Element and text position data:
━━━━━━━━━━━━━━━━━━━━

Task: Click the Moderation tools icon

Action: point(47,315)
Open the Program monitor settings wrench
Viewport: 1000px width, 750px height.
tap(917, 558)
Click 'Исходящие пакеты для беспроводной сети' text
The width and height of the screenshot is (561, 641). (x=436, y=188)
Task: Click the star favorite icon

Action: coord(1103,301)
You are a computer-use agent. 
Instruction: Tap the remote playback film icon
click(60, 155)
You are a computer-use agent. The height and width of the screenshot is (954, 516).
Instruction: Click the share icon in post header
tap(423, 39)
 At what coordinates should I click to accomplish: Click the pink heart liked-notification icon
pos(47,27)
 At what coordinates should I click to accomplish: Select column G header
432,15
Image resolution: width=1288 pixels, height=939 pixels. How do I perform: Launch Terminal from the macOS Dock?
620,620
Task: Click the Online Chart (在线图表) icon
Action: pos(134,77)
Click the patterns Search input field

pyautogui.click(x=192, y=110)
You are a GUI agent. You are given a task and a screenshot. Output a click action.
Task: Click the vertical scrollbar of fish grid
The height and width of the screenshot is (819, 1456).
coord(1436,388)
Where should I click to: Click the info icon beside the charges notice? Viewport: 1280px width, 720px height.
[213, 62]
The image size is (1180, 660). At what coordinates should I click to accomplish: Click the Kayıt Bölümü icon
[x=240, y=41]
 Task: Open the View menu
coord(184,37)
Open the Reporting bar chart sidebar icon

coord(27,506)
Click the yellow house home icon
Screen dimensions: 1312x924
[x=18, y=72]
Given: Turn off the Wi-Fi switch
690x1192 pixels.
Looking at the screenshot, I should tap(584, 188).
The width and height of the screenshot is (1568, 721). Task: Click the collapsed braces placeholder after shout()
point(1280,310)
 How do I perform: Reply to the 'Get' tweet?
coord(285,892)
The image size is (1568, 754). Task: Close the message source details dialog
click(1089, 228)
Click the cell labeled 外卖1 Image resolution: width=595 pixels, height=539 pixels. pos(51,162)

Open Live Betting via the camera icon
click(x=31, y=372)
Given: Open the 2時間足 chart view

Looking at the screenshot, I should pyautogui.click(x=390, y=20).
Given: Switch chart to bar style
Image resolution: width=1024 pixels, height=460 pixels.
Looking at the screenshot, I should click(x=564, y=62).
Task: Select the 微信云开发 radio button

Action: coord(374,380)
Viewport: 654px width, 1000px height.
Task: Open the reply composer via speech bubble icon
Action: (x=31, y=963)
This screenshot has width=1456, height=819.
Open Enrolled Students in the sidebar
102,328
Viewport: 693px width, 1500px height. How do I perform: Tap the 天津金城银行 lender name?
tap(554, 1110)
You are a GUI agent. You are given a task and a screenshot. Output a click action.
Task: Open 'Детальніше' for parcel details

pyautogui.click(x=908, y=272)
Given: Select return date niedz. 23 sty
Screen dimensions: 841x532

━━━━━━━━━━━━━━━━━━━━

To do:
Repeat the rows word for word, starting with the line that contains "Where should I" and going on through the end of the rows.

Output for this task:
Where should I click to: Click the info icon beside the charges notice? Viewport: 1280px width, 720px height.
[213, 62]
The image size is (1180, 660). At what coordinates should I click to accomplish: Click the Kayıt Bölümü icon
[x=240, y=41]
 Task: Open the View menu
coord(184,37)
Open the Reporting bar chart sidebar icon

coord(27,506)
Click the yellow house home icon
Screen dimensions: 1312x924
[x=18, y=72]
Given: Turn off the Wi-Fi switch
690x1192 pixels.
Looking at the screenshot, I should tap(584, 188).
The width and height of the screenshot is (1568, 721). Task: Click the collapsed braces placeholder after shout()
point(1280,310)
 How do I perform: Reply to the 'Get' tweet?
coord(285,892)
The image size is (1568, 754). Task: Close the message source details dialog
click(1089, 228)
Click the cell labeled 外卖1 Image resolution: width=595 pixels, height=539 pixels. pos(51,162)

Open Live Betting via the camera icon
click(x=31, y=372)
Given: Open the 2時間足 chart view

Looking at the screenshot, I should pyautogui.click(x=390, y=20).
Given: Switch chart to bar style
Image resolution: width=1024 pixels, height=460 pixels.
Looking at the screenshot, I should click(x=564, y=62).
Task: Select the 微信云开发 radio button

Action: coord(374,380)
Viewport: 654px width, 1000px height.
Task: Open the reply composer via speech bubble icon
Action: (x=31, y=963)
This screenshot has width=1456, height=819.
Open Enrolled Students in the sidebar
102,328
Viewport: 693px width, 1500px height. How do I perform: Tap the 天津金城银行 lender name?
tap(554, 1110)
You are a GUI agent. You are given a task and a screenshot. Output a click action.
Task: Open 'Детальніше' for parcel details

pyautogui.click(x=908, y=272)
Given: Select return date niedz. 23 sty
Screen dimensions: 841x532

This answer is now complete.